Ответное письмо Маркса состояло на 90 % из деловых разговоров и лишь на 10 % — из сочувствия. Возможно — потому, что они с Энгельсом прекрасно проводили время (он рассказывал, что они хохотали до слез над тем, что сами же и писали), и потому Маркс не мог полностью проникнуться переживаниями Женни. А возможно, он просто знал, что лучший способ помочь Женни в таком состоянии — не считая денег — это занять ее работой. Маркс неоднократно описывал стойкость Женни и ее способность приходить в себя после малейшего поощрения или одобрения. Возможно, именно с учетом этого он написал 11 июня: «Сердце мое! Никогда не сомневайся, что можешь рассказать мне все. Если ты, моя бедная маленькая негодница, вынуждена терпеть эту горькую действительность, будет только справедливо, если я разделю с тобой все твои страдания, пусть даже мысленно». После этого он дал ей список дел и партийных задач, бодро похвалив за прекрасное выполнение какого-то другого поручения {51}.
Для детей Маркса вся эта политическая суматоха в доме, странные личности, каждый вечер спорящие до хрипоты, и постоянные драмы с кредиторами были привычны и нормальны. Им не с чем было сравнивать свою жизнь, потому что их друзьями были дети мужчин и женщин, очень похожих на их родителей, — таких же бедных немецких изгнанников, активно занимающихся политикой. Однако Маркс и Женни не могли претендовать на такое же невинное невежество в отношении их собственной жизни, прекрасно зная, как бы она отличалась от их нынешней жизни, если бы они растили детей в условиях, подобающих их социальному статусу. К тому времени, когда они перебрались в Лондон, они были хорошо осведомлены о трудностях, которые могли возникнуть в связи с их жизненным выбором, и каждый год на чужбине эти трудности только увеличивал. Однако тот период, в который они сейчас входили, будет, без всякого сомнения, самым трудным и страшным. Действительно, все шло не так…
Женни и Эрнст Дронке по очереди переписывали скетч Маркса и Энгельса «Великие мужи эмиграции», а Маркс диктовал им стоя. Когда работа была окончена, Банья быстро уплатил обещанные деньги за вычетом 7 фунтов (вероятно, долг Маркса), в результате чего Маркс стал обладателем 18 фунтов {52}. Маркс смог только расплатиться с Дронке, на покрытие других расходов денег не хватало, и Банья не обещал, что памфлет будет опубликован, хотя Маркс очень надеялся на процент от продаж {53}. Энгельс тоже был заинтересован в этом; в августе он сообщил Марксу, что вряд ли сможет дать ему денег в ближайшие 6 недель {54}. Зато в Америке наконец-то было напечатано «Восемнадцатое брюмера», и газета Вейдемейера возобновила свое существование.
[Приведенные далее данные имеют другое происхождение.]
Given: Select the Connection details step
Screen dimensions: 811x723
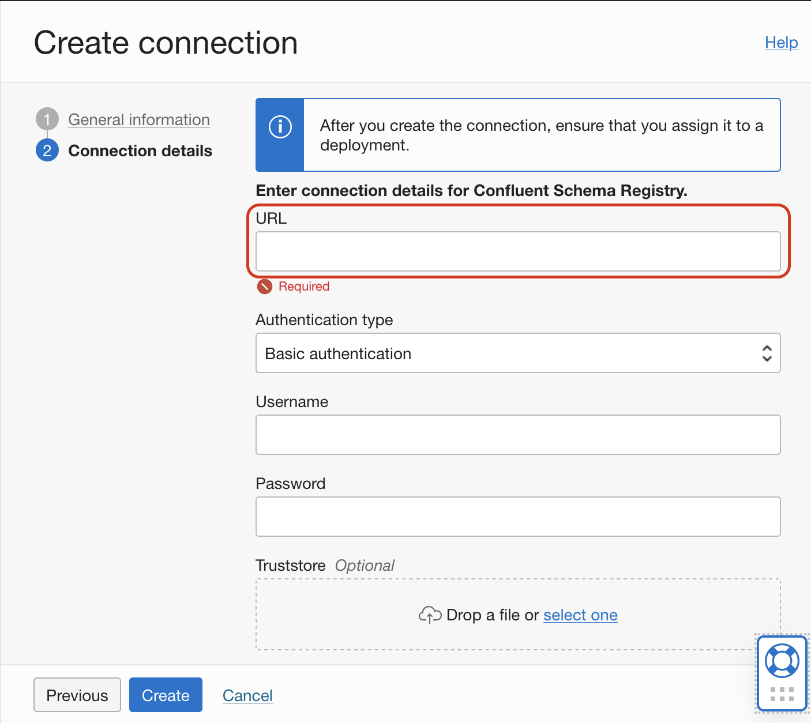Looking at the screenshot, I should [140, 150].
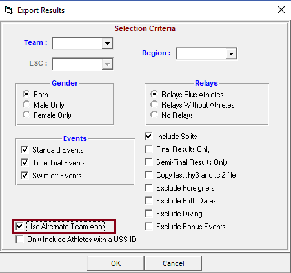Select the Female Only gender option
Image resolution: width=291 pixels, height=273 pixels.
[x=26, y=115]
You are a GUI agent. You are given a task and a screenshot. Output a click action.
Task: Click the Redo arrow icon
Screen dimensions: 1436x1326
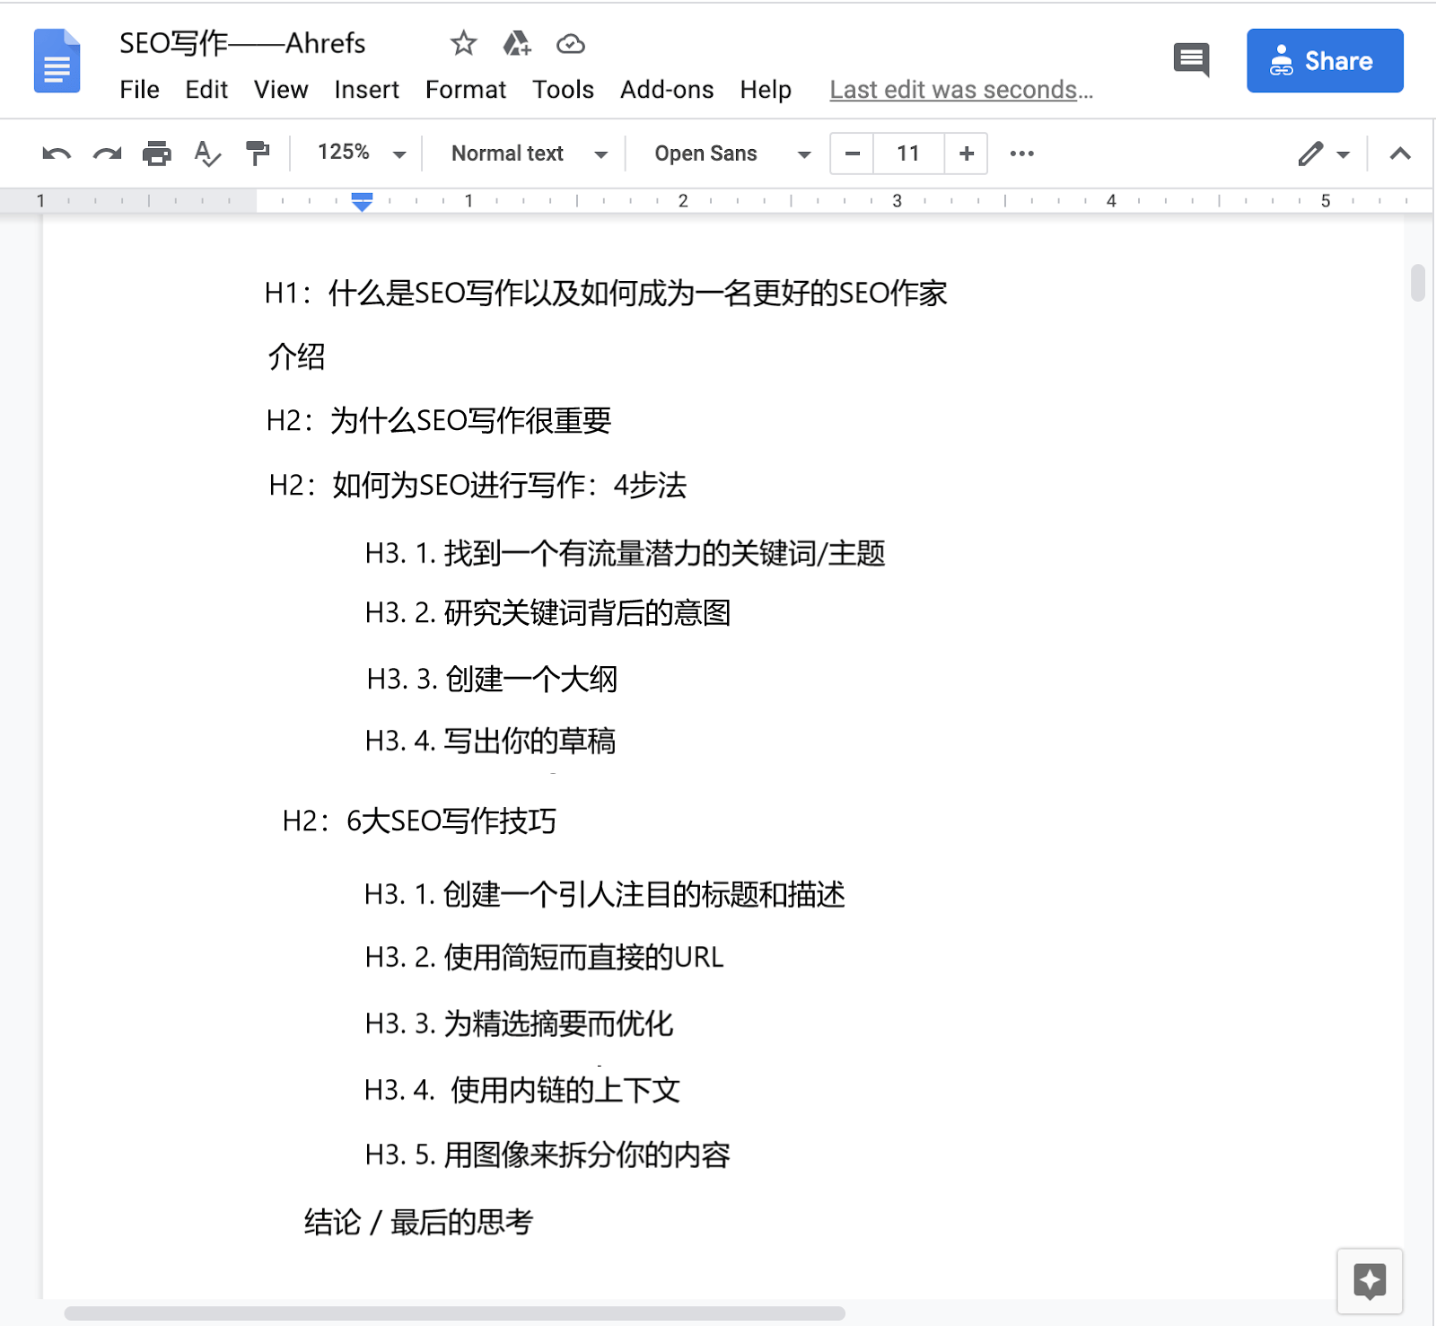[107, 154]
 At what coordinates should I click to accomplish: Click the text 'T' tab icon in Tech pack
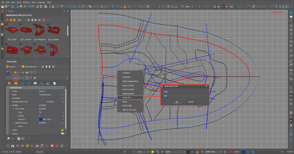(x=29, y=83)
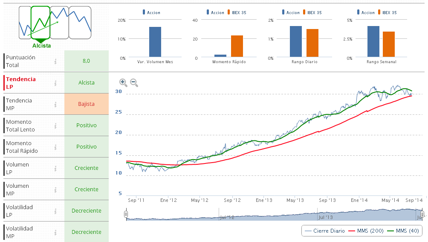Open info icon for Volatilidad MP
Viewport: 428px width, 242px height.
55,232
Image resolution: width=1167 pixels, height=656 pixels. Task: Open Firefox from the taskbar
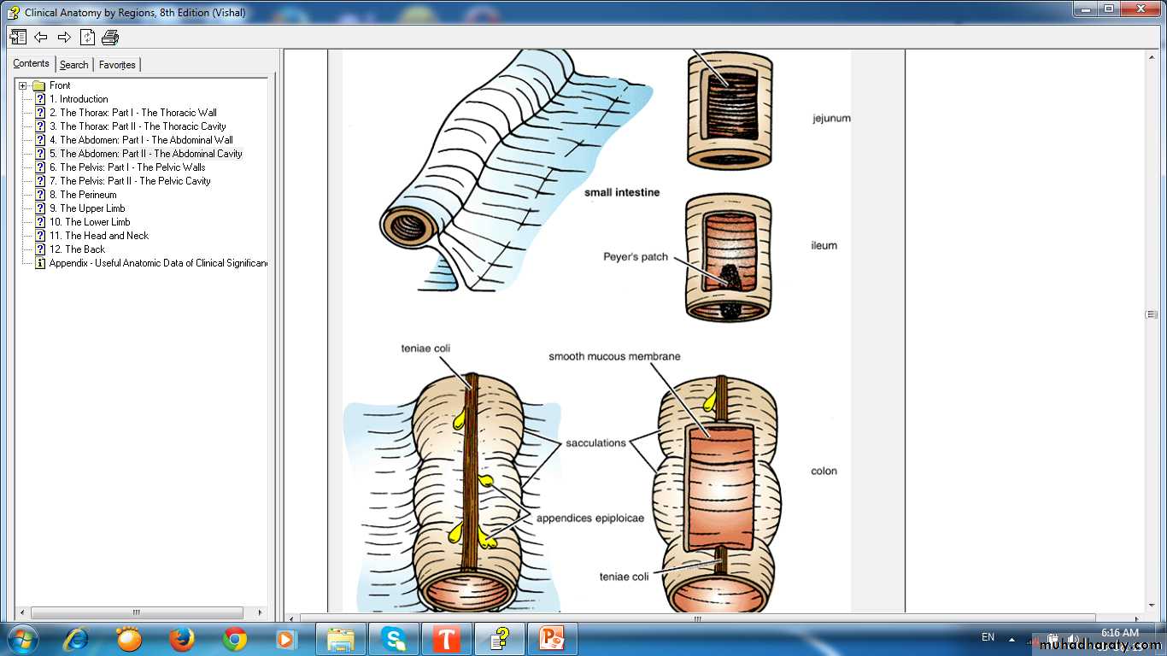point(181,638)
Это стало возможным благодаря 40 долларам, пожертвованным одним немецким эмигрантом, — однако эта сумма не могла покрыть всех расходов по распространению, и потому тираж лежал мертвым грузом {55}. Вдобавок Вильгельм Пипер неудачно перевел работу на английский язык, в результате чего откладывались продажи в Лондоне, а в Германии ни один из издателей так и не проявил интереса к этому сочинению {56}. Любая задержка была критической, потому что с каждым днем ослабевала актуальность написанного, в то время как другие вовсю публиковали свои соображения по поводу переворота во Франции. К большому своему раздражению Маркс узнал, что его верная «немезида», Прудон, заработал на своей критике Луи Наполеона более 100 тысяч франков {57}.